Ilustrasi. Foto: dok MI/Atet Dwi.
M Ilham Ramadhan Avisena • 22 August 2024 10:33
Jakarta: Alokasi belanja lain-lain dalam Rancangan Anggaran Pendapatan dan Belanja Negara (RAPBN) 2025 yang diusulkan pemerintah membengkak bila dibandingkan dengan APBN 2024. Hal itu menguatkan ketidaktransparanan dalam pemakaian anggaran.
Ekonom senior Faisal Basri memerinci usul dana untuk belanja lain-lain pada tahun depan mencapai Rp631,8 triliun, atau 23,5 persen dari total belanja pemerintah pusat di RAPBN 2025.
Dari catatannya, alokasi belanja lain-lain setiap tahun cenderung meningkat. Pada 2021 alokasi belanja lain-lain sebesar 4,0 persen dari total belanja APBN, lalu naik menjadi 17,7 persen pada 2022. Kemudian, pada 2023 alokasi belanja lain-lain tercatat turun menjadi 10 persen dari total belanja APBN. Namun, kembali naik pada 2024 menjadi 13,9 persen.
"Pengeluaran lain-lain itu sudah ciri khas era Jokowi, bukan hanya rancangan. Karena realisasinya begitu, kelihatan selama 10 tahun," ujar Faisal dalam diskusi bertajuk Reviu RAPBN 2025: Ngegas Utang yang disaksikan secara daring, dikutip Kamis, 22 Agustus 2024.
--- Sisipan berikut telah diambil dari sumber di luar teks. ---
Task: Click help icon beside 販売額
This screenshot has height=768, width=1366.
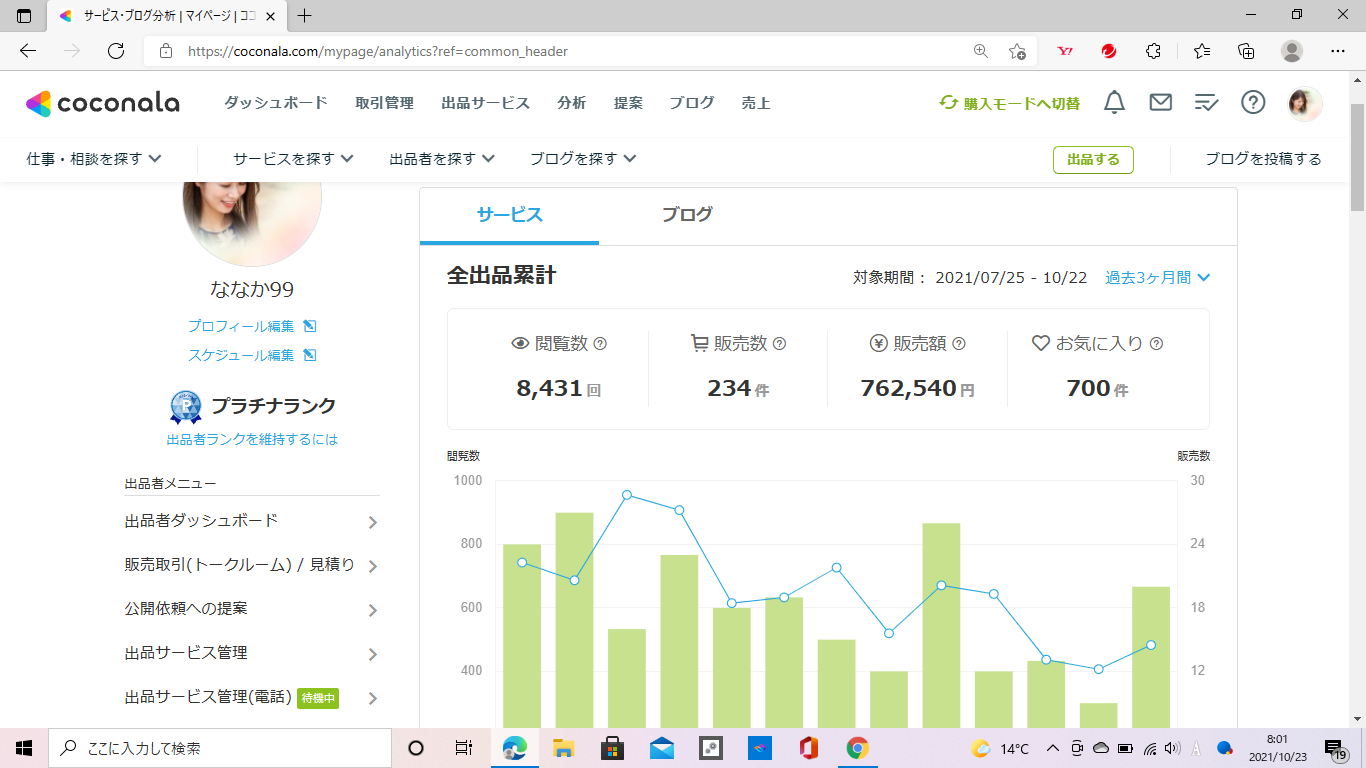Action: (x=959, y=344)
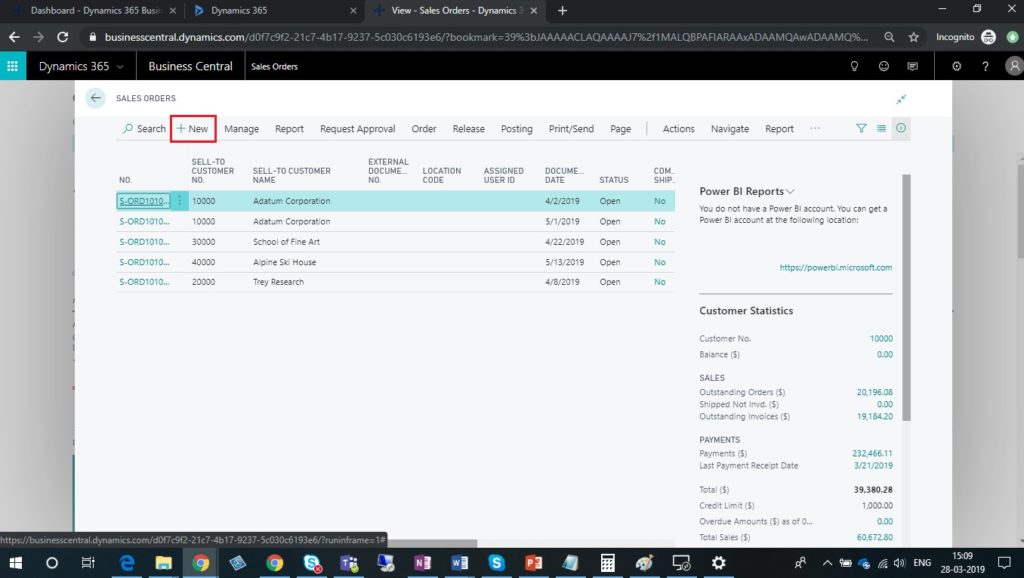
Task: Show more actions via the ellipsis
Action: (x=815, y=128)
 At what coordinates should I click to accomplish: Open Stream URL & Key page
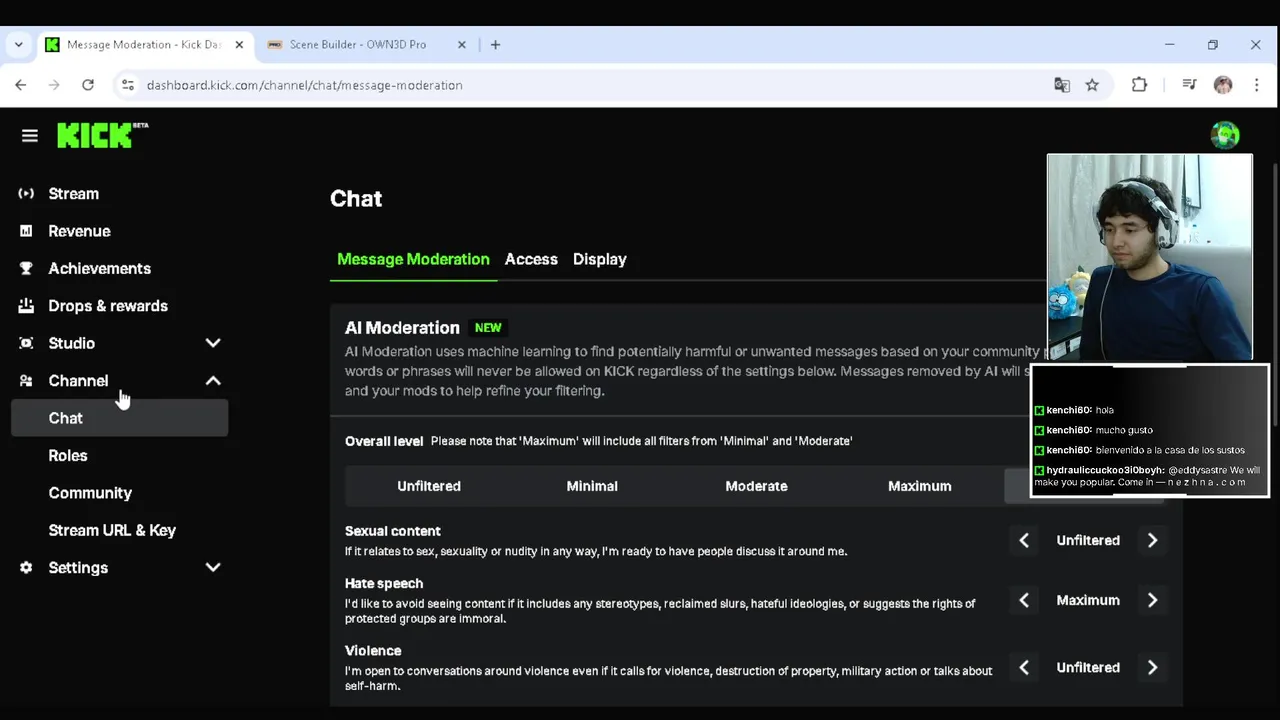coord(112,530)
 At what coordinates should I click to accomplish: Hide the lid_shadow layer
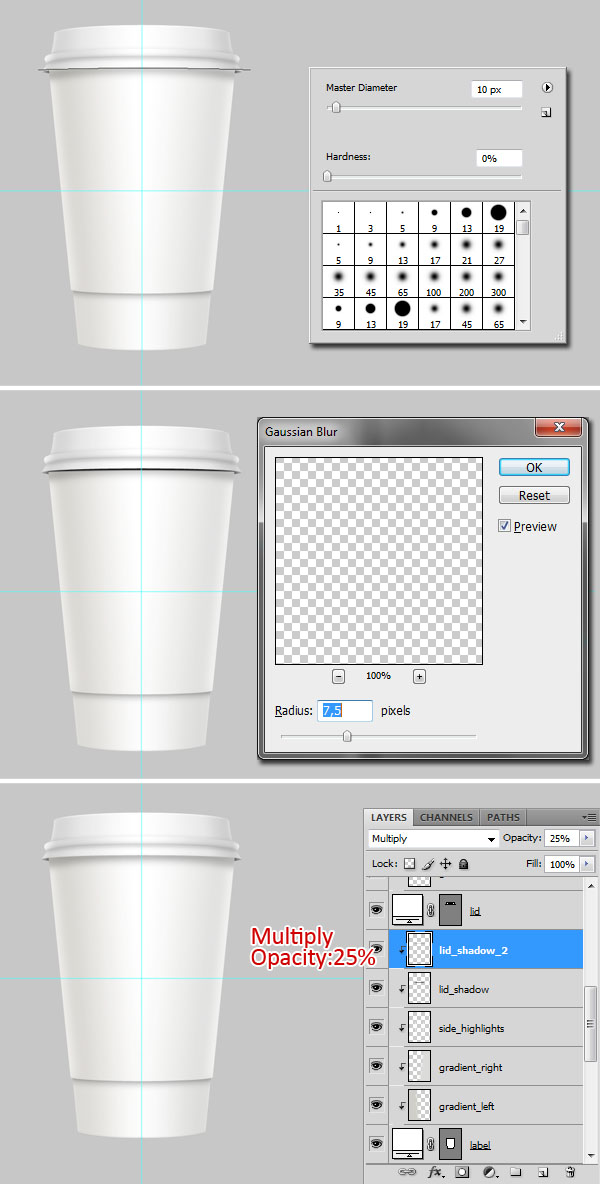pos(377,988)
Faisal menduga belanja lain-lain itu digunakan untuk membayar utang dan beban utang pemerintah. Pengambil kebijakan tidak pernah mengungkap tujuan dan penggunaan dana dari pos belanja lain-lain.
"Jadi, memang diumpetin, seolah-olah subsidi mengecil, APBN makin sehat, maka dimasukkan lain-lain, itu supaya fleksibel. Ini tidak sehat. Ini akuntabilitas terganggu," tutur Faisal.
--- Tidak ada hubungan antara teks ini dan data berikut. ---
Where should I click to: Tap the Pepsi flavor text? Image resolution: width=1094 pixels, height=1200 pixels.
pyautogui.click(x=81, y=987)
Alokasi tinggi pada RAPBN 2025
Ekonom Awalil Rizky mengatakan belanja lain-lain dan belanja pembayaran bunga utang menjadi bagian dari belanja yang mendapatkan alokasi tinggi pada RAPBN 2025. Belanja pembayaran bunga utang tercatat dialokasikan sebesar Rp552,8 triliun.
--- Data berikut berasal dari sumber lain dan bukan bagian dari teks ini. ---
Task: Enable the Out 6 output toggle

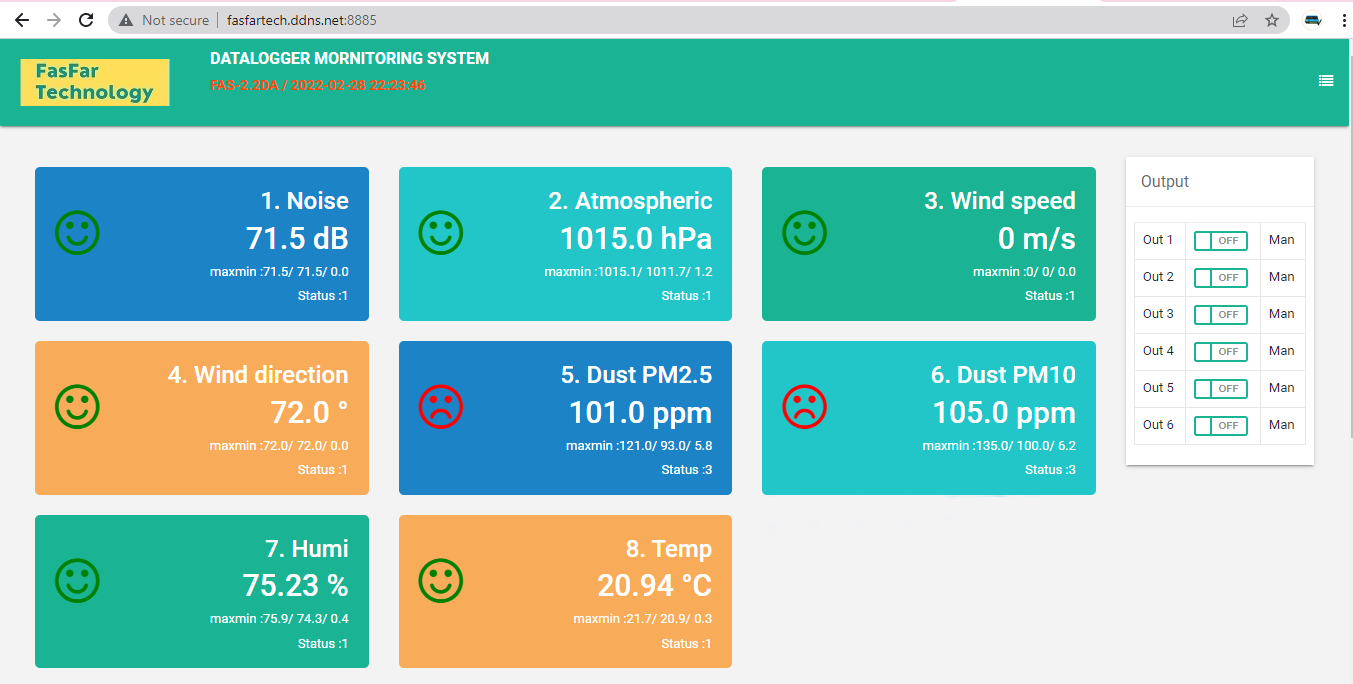Action: [x=1221, y=425]
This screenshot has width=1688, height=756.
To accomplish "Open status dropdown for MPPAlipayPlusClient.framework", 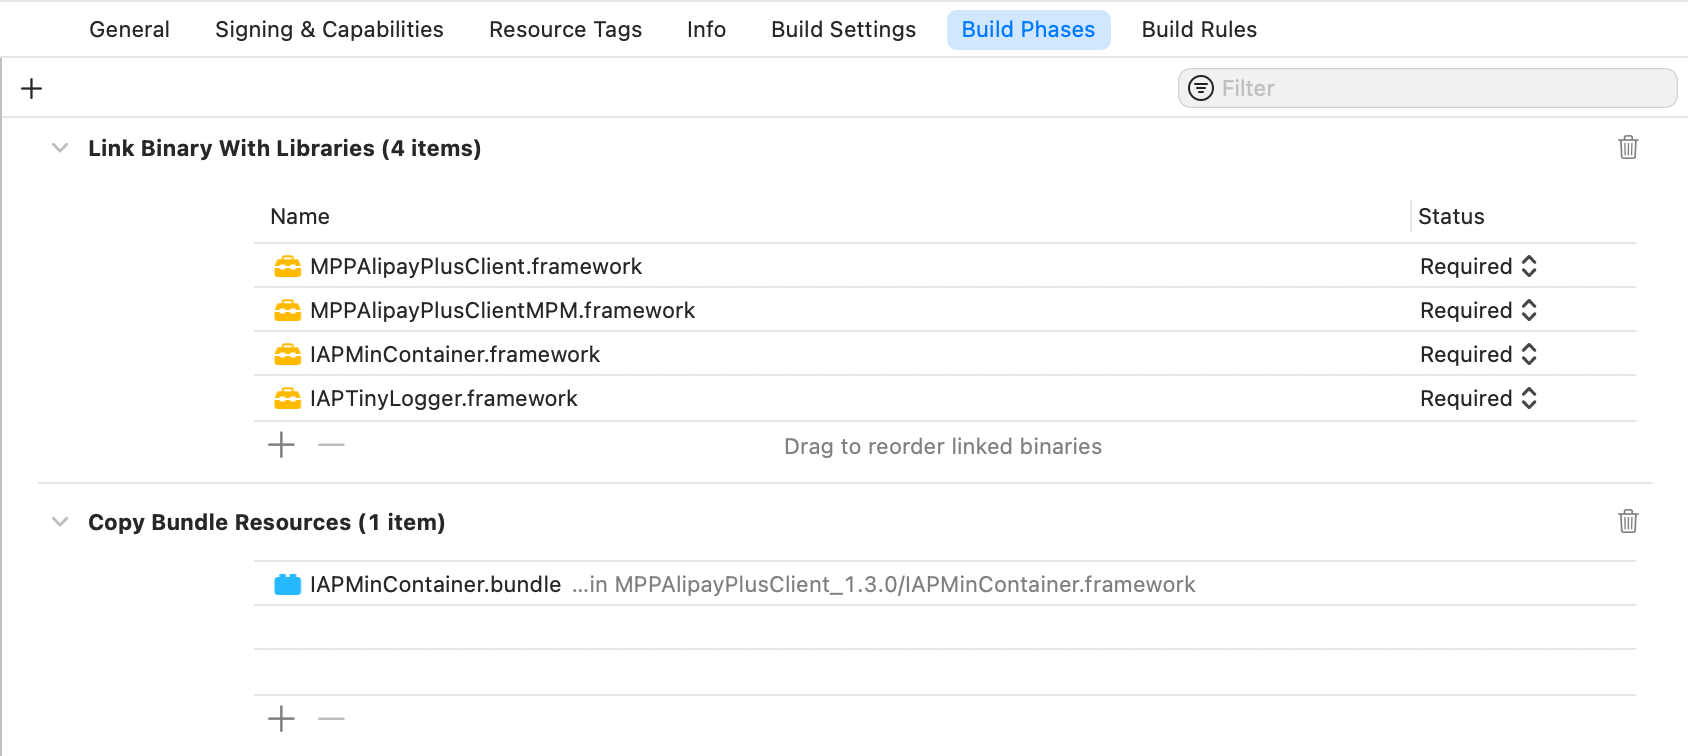I will pos(1478,267).
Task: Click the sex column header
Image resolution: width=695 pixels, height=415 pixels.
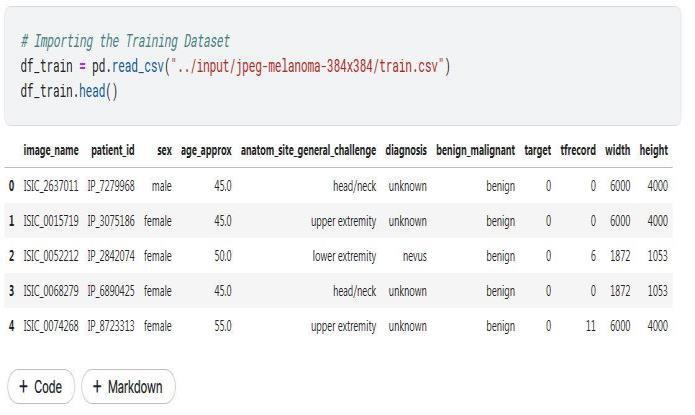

"RAPBN 2025 melanjutkan tren besarnya kedua jenis itu," kata dia.
Bila merujuk dari Buku II Nota Keuangan pemerintah, alokasi belanja lain-lain dalam RAPBN 2025 paling besar. Pada 2020, alokasi belanja lain-lain tercatat Rp120,0 triliun; Rp79,7 triliun pada 2021; Rp404,3 triliun pada 2022; Rp225,0 triliun pada 2023; dan Rp335,4 triliun pada 2024.
Saat dimintai tanggapan tentang besarnya alokasi belanja lain-lain, anggota Badan Anggaran (Banggar) DPR Dolfie OFP memastikan pihaknya akan meminta penjelasan terperinci kepada pemerintah.
"Ini akan dibahas Banggar. Dalam KEM-PPKF (Kerangka Ekonomi Makro dan Pokok-Pokok Kebijakan Fiskal) sudah disepakati bahwa pelaksanaan belanja lain-lain akan mengikuti mekanisme hak bujet DPR RI," ujar Dolfie kepada
Media Indonesia.
Utang superjumbo
Menurut Faisal, pemerintahan Presiden Joko Widodo meninggalkan warisan utang dan biaya utang yang besar bagi pemerintahan berikutnya. Jika kebijakan utang tahun ini sesuai dengan yang direncanakan, nilainya bakal mencapai Rp8,7 kuadriliun. "Tahun depan, mungkin ditambah, mungkin bisa Rp10 kuadriliun," ujar dia.
Selama 10 tahun menjalankan roda pemerintahan, Presiden Jokowi telah mengerek besaran utang pemerintah hingga 3,3 kali lipat. Namun, besaran utang yang ditarik itu dinilai Faisal tidak membuahkan hasil lantaran pertumbuhan ekonomi relatif mentok di kisaran lima persen.
Rasio utang Indonesia pada 2023 tercatat 39,2 persen terhadap produk domestik bruto (PDB). Angka itu kerap disebut aman karena dibandingkan dengan Jepang yang menembus 260 persen PDB.
"Perlu diingat, Jepang membuat utang besar itu, beban bunganya hanya 6,2 persen dari total pengeluarannya. Kita, kan, 20 persen," kata Faisal.
Pada tahun ini, beban bunga utang diperkirakan mencapai 19 persen PDB. Angka itu akan naik ke 20,3 persen seperti yang dituangkan dalam RAPBN 2025.